▶ _Task to carry out_
Go through the records and report each line holding the string "list".

━━━ Provided data ━━━

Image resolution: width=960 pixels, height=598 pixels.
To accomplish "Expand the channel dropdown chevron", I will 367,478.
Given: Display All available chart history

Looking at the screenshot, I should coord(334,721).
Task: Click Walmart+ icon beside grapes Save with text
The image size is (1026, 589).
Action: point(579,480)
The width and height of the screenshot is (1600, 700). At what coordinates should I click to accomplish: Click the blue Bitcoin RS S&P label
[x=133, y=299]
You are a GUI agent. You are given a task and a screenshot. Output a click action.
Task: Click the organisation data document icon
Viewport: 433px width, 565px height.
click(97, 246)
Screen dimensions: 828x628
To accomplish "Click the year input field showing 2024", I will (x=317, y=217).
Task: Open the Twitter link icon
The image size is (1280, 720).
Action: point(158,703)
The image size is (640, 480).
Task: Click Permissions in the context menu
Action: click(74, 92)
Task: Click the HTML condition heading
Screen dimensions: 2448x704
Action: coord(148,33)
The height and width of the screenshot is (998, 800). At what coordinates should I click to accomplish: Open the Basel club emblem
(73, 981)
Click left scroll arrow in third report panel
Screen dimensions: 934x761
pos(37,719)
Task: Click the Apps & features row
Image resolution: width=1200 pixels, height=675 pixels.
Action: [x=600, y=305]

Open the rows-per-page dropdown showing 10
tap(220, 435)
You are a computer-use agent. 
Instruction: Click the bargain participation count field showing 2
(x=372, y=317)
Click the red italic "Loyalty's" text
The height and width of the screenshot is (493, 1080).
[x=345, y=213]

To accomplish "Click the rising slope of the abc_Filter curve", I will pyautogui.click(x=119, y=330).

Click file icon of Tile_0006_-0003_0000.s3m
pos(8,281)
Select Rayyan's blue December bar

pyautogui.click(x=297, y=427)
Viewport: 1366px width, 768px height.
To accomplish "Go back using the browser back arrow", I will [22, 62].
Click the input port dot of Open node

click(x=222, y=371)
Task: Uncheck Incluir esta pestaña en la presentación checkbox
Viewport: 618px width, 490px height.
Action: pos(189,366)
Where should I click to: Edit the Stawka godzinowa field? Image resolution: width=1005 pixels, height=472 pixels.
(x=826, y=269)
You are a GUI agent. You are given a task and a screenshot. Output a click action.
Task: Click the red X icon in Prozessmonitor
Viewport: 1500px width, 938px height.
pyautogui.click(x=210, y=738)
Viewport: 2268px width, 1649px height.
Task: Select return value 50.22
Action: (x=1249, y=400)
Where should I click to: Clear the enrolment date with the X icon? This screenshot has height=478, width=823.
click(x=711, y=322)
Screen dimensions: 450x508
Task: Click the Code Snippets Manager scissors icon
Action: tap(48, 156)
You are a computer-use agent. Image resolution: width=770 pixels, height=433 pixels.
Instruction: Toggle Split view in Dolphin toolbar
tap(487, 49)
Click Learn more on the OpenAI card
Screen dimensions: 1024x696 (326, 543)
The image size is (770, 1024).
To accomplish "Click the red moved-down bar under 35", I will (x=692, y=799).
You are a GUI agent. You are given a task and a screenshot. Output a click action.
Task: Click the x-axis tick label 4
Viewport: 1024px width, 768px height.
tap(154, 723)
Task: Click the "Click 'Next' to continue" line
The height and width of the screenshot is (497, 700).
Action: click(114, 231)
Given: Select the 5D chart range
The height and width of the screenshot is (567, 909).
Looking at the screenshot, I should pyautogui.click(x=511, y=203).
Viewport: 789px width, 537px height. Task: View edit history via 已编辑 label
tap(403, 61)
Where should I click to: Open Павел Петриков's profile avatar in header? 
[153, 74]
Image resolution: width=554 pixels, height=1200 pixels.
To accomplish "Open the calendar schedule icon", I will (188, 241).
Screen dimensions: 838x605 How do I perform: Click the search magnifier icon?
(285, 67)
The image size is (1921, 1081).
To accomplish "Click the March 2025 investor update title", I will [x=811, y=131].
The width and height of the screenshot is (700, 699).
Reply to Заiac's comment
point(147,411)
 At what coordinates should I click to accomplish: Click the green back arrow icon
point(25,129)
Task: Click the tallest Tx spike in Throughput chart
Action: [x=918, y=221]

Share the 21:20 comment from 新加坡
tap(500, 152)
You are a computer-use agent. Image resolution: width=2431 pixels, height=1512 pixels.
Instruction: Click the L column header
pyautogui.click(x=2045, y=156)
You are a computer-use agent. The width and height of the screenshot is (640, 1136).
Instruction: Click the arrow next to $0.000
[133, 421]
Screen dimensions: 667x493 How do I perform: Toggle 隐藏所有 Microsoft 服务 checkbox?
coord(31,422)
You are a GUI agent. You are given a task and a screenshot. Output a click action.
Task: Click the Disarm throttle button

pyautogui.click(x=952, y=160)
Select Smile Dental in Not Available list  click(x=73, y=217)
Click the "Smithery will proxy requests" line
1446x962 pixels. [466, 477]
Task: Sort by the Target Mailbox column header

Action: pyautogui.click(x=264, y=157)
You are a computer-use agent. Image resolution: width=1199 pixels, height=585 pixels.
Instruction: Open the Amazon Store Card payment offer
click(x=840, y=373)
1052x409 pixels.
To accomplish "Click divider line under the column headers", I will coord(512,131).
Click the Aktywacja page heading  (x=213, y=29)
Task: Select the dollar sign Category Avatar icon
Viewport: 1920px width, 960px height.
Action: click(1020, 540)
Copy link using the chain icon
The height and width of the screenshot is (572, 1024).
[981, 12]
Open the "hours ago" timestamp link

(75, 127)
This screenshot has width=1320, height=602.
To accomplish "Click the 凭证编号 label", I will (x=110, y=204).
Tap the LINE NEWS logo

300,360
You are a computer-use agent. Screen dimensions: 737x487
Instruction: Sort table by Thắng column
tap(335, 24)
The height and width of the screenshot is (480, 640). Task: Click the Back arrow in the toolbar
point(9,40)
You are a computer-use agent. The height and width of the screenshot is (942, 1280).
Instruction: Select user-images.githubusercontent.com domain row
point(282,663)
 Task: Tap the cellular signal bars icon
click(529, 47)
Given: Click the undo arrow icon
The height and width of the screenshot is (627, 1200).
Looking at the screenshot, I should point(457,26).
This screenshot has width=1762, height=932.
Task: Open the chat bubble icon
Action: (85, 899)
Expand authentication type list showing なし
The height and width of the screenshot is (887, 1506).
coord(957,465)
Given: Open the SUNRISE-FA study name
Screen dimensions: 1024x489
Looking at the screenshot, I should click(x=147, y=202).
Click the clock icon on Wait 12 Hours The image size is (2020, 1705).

━━━

▶ _Written response_
Select Smile Dental in Not Available list  click(x=73, y=217)
Expand authentication type list showing なし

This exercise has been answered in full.